--- About this task ---
Could you reproduce, word for word, everything below from the line containing "Task: Open the gear custom settings menu" down to the line containing "The image size is (1193, 808).", with both of those lines included and no others?

--- Dataset content ---
=====

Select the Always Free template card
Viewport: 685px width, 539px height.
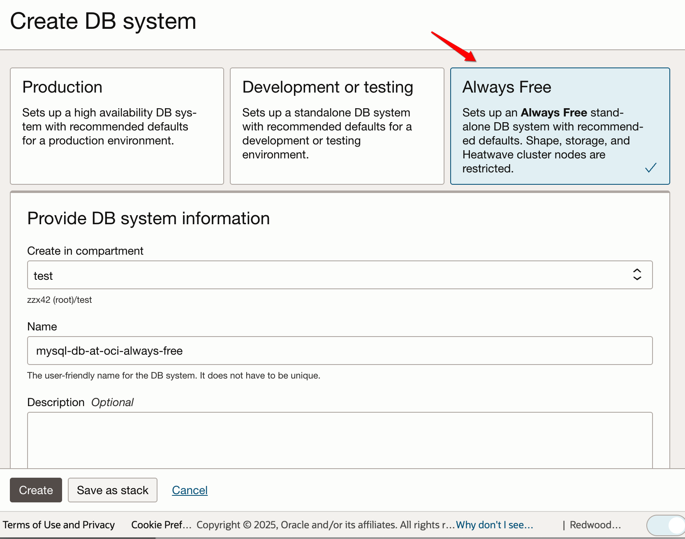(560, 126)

=====

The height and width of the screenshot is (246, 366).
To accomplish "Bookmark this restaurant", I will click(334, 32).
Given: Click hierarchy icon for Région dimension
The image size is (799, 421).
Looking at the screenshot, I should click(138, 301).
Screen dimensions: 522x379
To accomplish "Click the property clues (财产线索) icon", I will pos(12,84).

=====

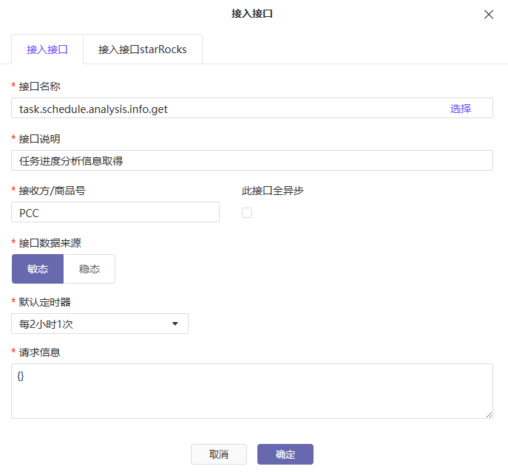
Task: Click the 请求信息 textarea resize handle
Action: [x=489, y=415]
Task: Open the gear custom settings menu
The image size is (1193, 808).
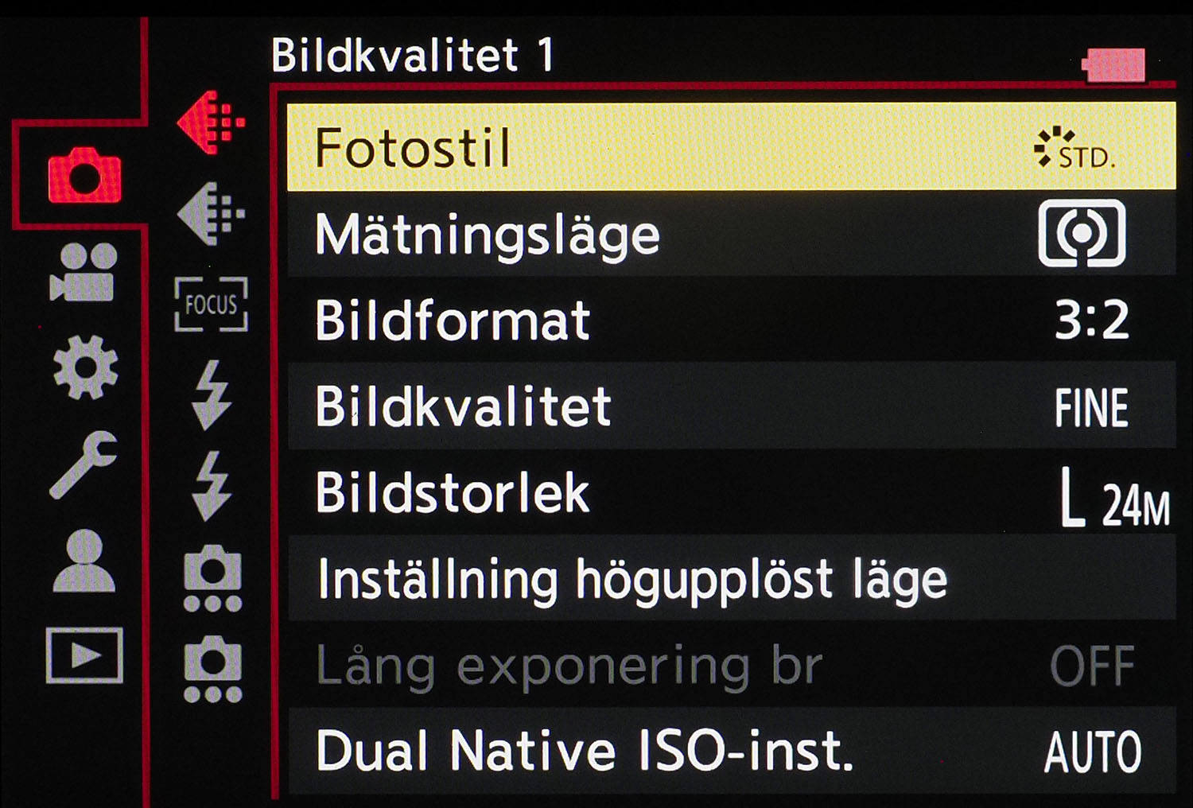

=====

--- Written solution ---
Task: Open the gear custom settings menu
The image size is (1193, 808).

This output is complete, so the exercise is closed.